Once I overheard a conversation at a party between two people, who were each other’s colleagues. One of them (A) had been tasked with downsizing their team significantly, and the other (B) was asking how this task had been going.
A: Things are going fine, but there are these few people who are refusing to resign. Maybe I might have to fire them or something. Will be talking to HR next week.
B: Hmmmm. You seem to be doing all the right things. If they are refusing to resign, then tell me. I can help get them a job with <this competitor>.
A: But why will <this competitor> want to take these people? Are they hiring in large numbers?
B: That I don’t know. What I know is that there is this one senior guy there who has been asking me for a job for a while now. So he will do me a favour now by hiring all these people that I don’t want, and I’ll do him a favour later by hiring him.
I thought this was rather interesting and profound. What we nominally think of as dealing with companies is actually about dealing with people. And sometimes the people involved in the companies may not have the same incentives as the companies that they represent.
The extreme case of this, of course, is Jho Low, who raised billions for 1MDB (using Goldman Sachs as the banker), and then decamped with the whole lot of it (not passing on any of the money to the company!). Most good operators don’t operate so brazenly, but subtly take advantage of principal-agent misalignments.
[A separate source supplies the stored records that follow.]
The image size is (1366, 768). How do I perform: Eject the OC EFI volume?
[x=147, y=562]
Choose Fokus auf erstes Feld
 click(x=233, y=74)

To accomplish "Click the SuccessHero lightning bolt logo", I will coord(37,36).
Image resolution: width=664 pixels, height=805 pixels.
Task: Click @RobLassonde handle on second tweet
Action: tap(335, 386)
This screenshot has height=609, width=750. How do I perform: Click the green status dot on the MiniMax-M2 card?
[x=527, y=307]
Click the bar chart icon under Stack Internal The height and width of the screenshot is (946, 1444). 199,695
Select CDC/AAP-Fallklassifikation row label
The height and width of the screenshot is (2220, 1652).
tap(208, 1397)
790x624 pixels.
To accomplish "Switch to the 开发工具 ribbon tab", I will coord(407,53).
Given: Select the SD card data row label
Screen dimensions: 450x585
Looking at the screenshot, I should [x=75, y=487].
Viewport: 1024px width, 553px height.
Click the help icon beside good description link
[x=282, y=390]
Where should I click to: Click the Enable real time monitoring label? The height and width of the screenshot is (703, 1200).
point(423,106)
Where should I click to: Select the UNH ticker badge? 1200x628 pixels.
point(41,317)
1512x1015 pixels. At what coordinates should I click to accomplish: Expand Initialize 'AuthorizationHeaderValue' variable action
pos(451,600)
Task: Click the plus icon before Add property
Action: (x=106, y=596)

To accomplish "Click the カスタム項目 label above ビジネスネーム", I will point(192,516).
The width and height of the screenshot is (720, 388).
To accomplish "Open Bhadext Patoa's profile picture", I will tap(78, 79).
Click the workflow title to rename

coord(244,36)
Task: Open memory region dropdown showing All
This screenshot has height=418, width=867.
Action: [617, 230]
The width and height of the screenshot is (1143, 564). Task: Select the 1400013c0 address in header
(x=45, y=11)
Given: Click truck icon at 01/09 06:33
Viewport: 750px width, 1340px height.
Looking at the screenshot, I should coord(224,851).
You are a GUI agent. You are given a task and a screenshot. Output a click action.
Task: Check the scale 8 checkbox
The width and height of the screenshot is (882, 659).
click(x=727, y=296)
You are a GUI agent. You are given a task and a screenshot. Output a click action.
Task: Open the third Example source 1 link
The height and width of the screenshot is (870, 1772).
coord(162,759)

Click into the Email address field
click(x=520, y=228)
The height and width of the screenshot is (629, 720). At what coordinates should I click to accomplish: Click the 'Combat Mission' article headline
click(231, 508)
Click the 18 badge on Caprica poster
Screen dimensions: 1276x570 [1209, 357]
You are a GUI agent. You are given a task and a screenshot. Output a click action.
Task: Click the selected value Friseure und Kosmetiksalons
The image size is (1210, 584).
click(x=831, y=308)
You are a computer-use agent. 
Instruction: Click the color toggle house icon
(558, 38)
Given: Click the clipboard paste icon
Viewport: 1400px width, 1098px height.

I’m thinking of the story I started this post with because of Liverpool’s appointment of Richard Hughes as sporting director. For the last decade, he had been sporting director at Bournemouth, where, among other things, he had led to the recruitment of Dominic Solanke, Jordon Ibe and Brad Smith, all from Liverpool.
The person who had sold all these players to him had been Michael Edwards, who was then sporting director of Liverpool, and is now back in the fold as the “CEO of football” for the Fenway Sports Group (which owns Liverpool FC, Boston Red Sox, etc.).
In addition to these transfers, Edwards also negotiated large sums of money for fringe players in the Liverpool squad. Dominic Solanke and Jordan Ibe were sold to Bournemouth for a combined £34m, even though they never had a look in at the club, while Rhian Brewster was offloaded to Sheffield United for £23.5m, despite failing to make an appearance in the Premier League before departing the club.
And now Michael Edwards is going to be Richard Hughes’s boss. After having sold him a lot of players over the years.
Another club who Edwards sold heavily (and successfully) to was Crystal Palace, who bought Mamadou Sakho, Martin Kelly and Christian Benteke. Now I wonder what the sporting director who made those purchases for Crystal Palace is doing!
Also, in my most recent job, I realised that “corporate game theory” is a rather interesting topic, and something people don’t really talk much about. However, it can be rather useful in terms of how to run a company. Maybe someone should offer it as a “learning and development program”. Only issue might be in getting HRs to pay for it!
Nice observation :-)
One catch in the Edwards-Hughes relationship genesis is not through the players Liverpool sold to Bournemouth but at Portsmouth, where Hughes was the player and Edwards the analyst. In fact, the bond developed at Portsmouth would have been instrumental in Edwards' dealing with Hughes.